*** Recorded data Section Begins ***

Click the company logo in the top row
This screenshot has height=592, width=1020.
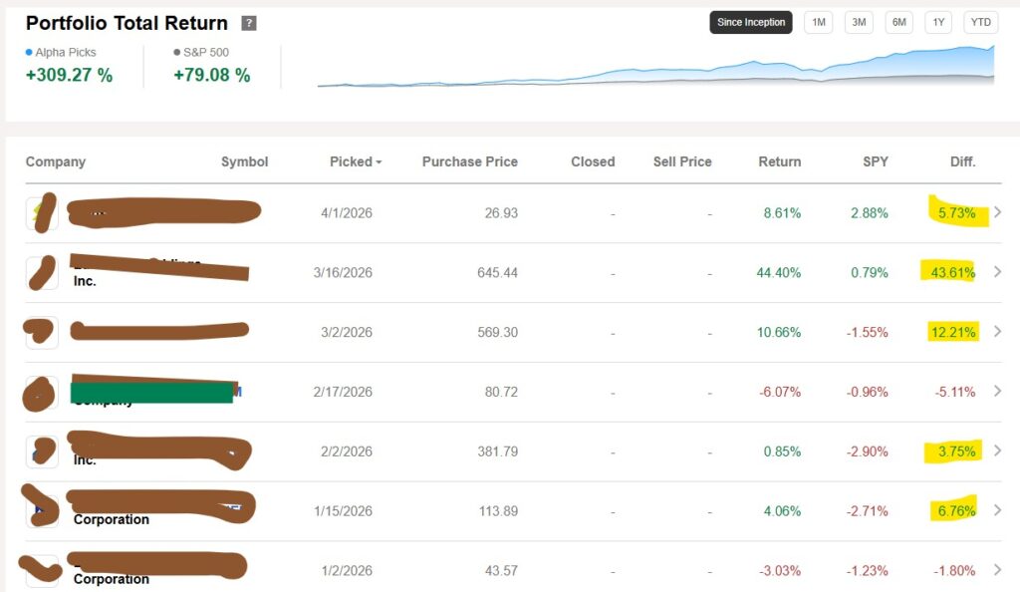[x=41, y=212]
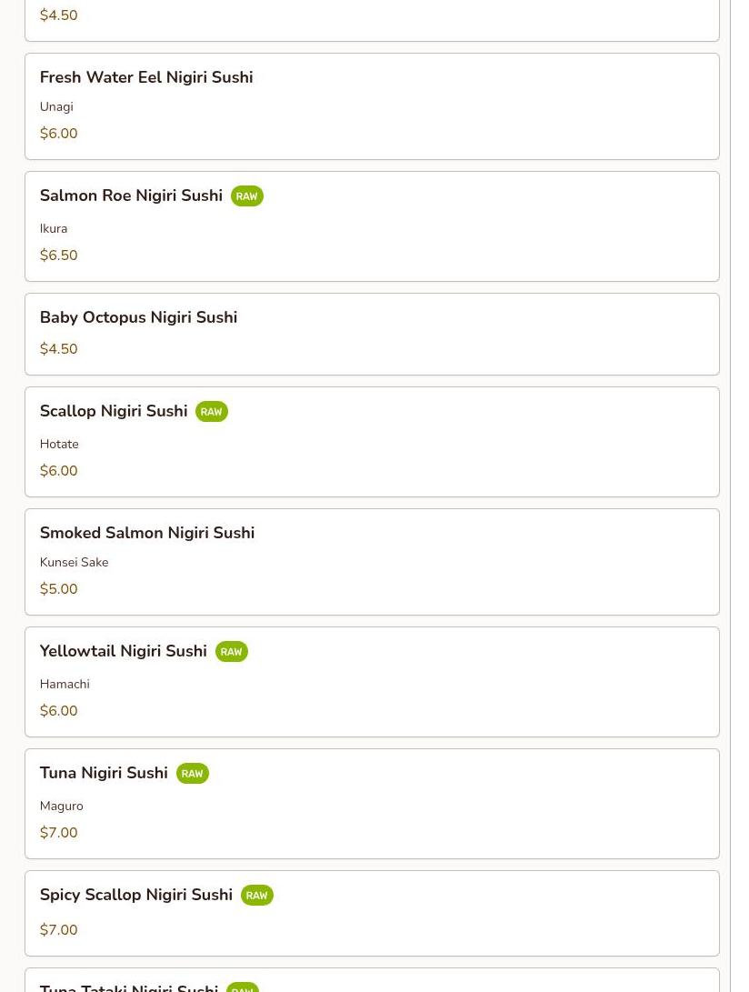Select Yellowtail Nigiri Sushi title
This screenshot has width=749, height=992.
point(124,651)
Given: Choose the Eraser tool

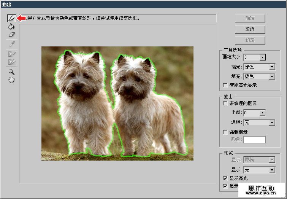Looking at the screenshot, I should pyautogui.click(x=11, y=35).
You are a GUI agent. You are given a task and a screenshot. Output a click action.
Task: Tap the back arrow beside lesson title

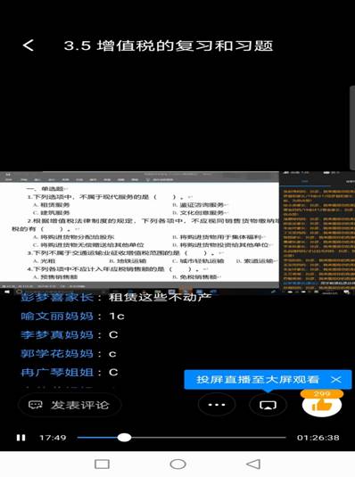(29, 45)
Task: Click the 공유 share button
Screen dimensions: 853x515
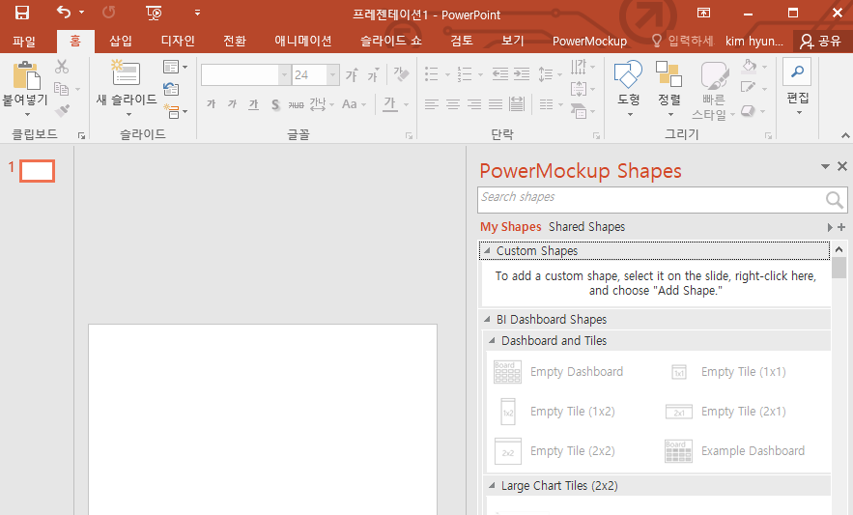Action: [x=821, y=42]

*** Recorded data Section Ends ***

Every line above goes into the copy unchanged; the pictures do not.

▸ **Response for this exercise**
Click the company logo in the top row
This screenshot has height=592, width=1020.
[x=41, y=212]
Select Yellowtail Nigiri Sushi title
This screenshot has width=749, height=992.
point(124,651)
Given: Choose the Eraser tool

Looking at the screenshot, I should pyautogui.click(x=11, y=35).
You are a GUI agent. You are given a task and a screenshot. Output a click action.
Task: Tap the back arrow beside lesson title

(29, 45)
Task: Click the 공유 share button
Screen dimensions: 853x515
Action: [x=821, y=42]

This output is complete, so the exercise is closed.